> [TASK GOAL]:
Shift every coordinate in the answers by adding 88 to each number, covering everything in the material below from the line containing "Image resolution: width=1825" down to the line containing "tap(336, 897)". Write out only those lines in full, with all other text unchanged, and leave out the pictures.

> [DATASET EXTRACT]:

----

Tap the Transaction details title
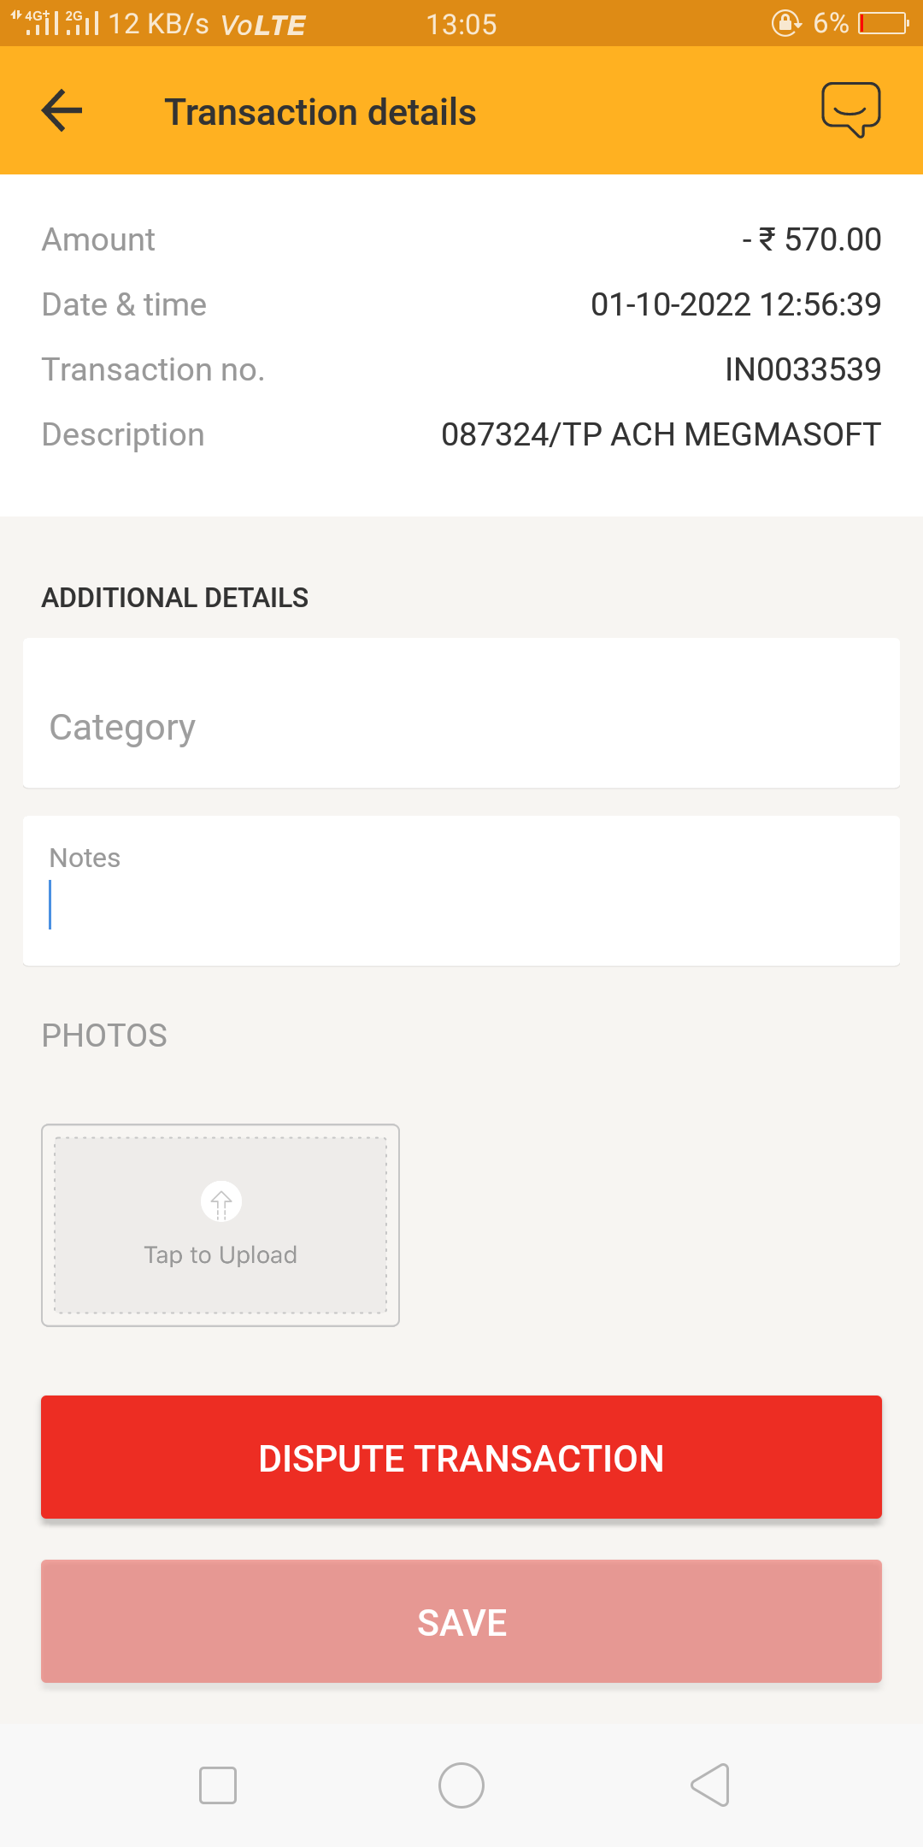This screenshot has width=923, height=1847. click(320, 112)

----

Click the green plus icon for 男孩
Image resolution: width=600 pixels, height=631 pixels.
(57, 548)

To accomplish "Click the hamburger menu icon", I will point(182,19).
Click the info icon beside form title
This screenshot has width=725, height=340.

----

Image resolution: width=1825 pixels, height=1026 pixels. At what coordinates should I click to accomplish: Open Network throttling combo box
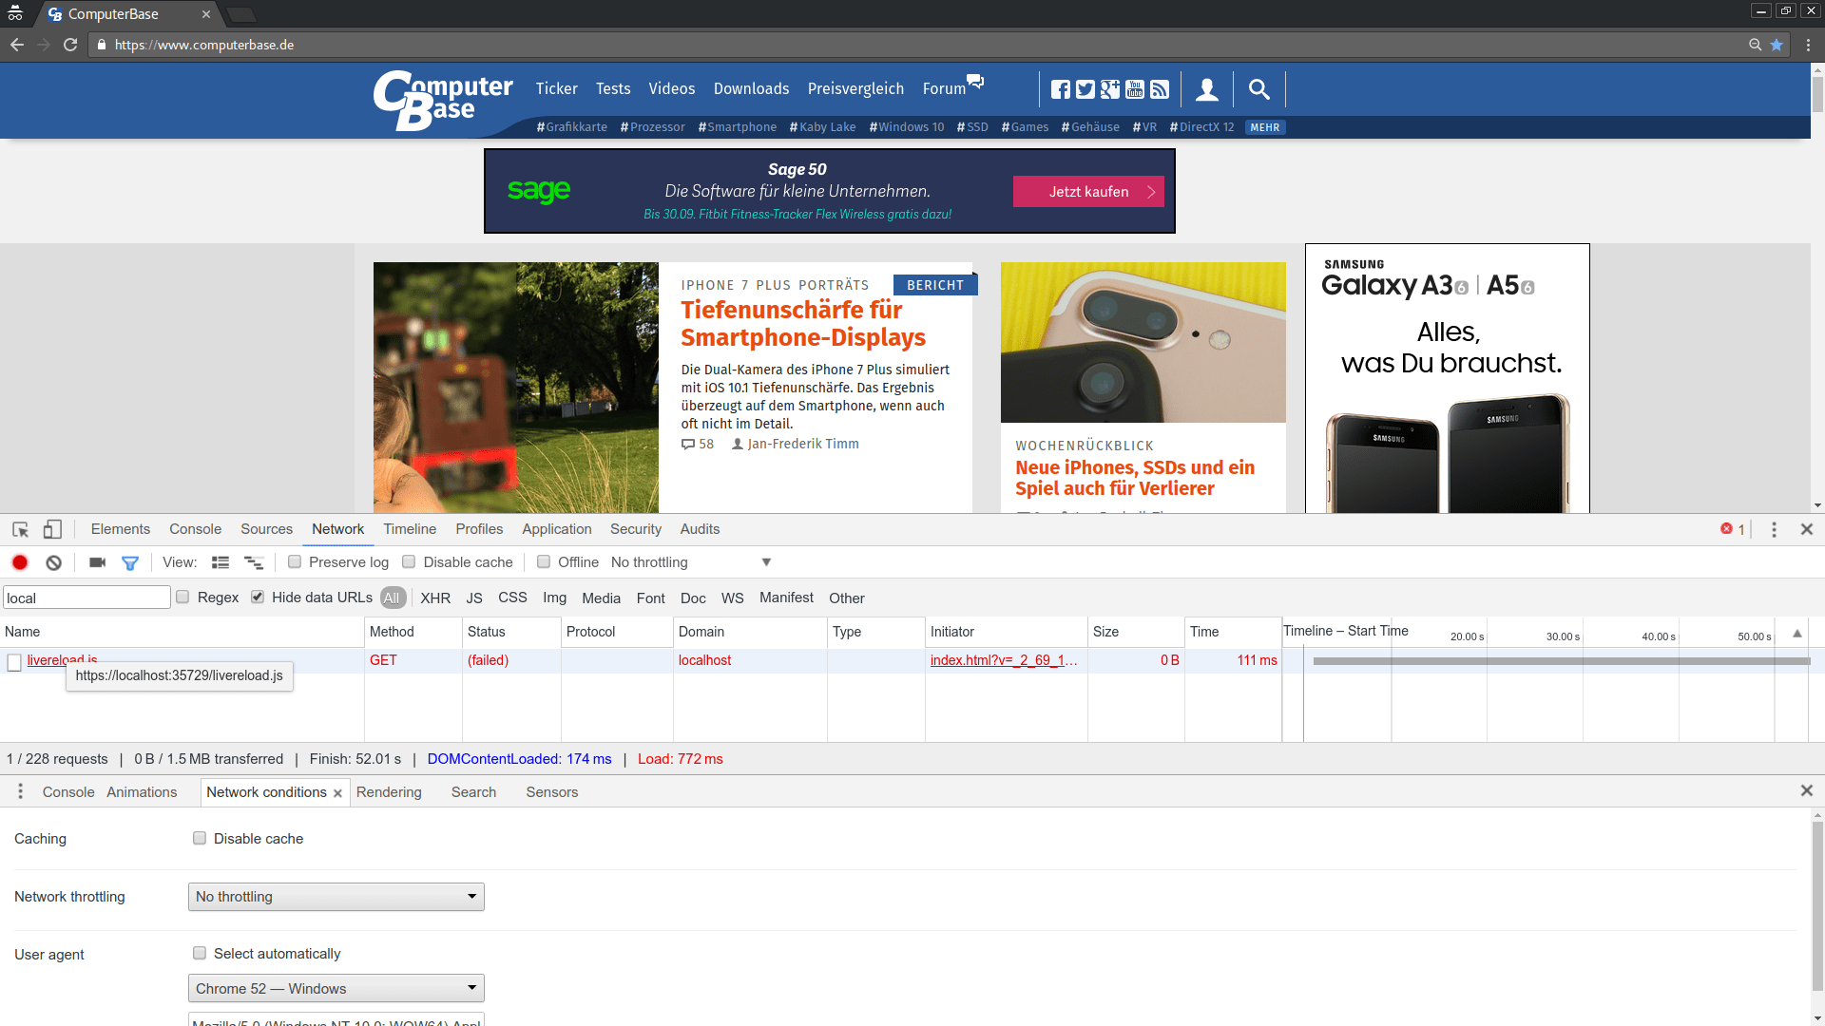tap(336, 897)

----

> [EXERCISE SOLUTION]:
Image resolution: width=1825 pixels, height=1026 pixels. At what coordinates should I click to accomplish: Open Network throttling combo box
tap(424, 985)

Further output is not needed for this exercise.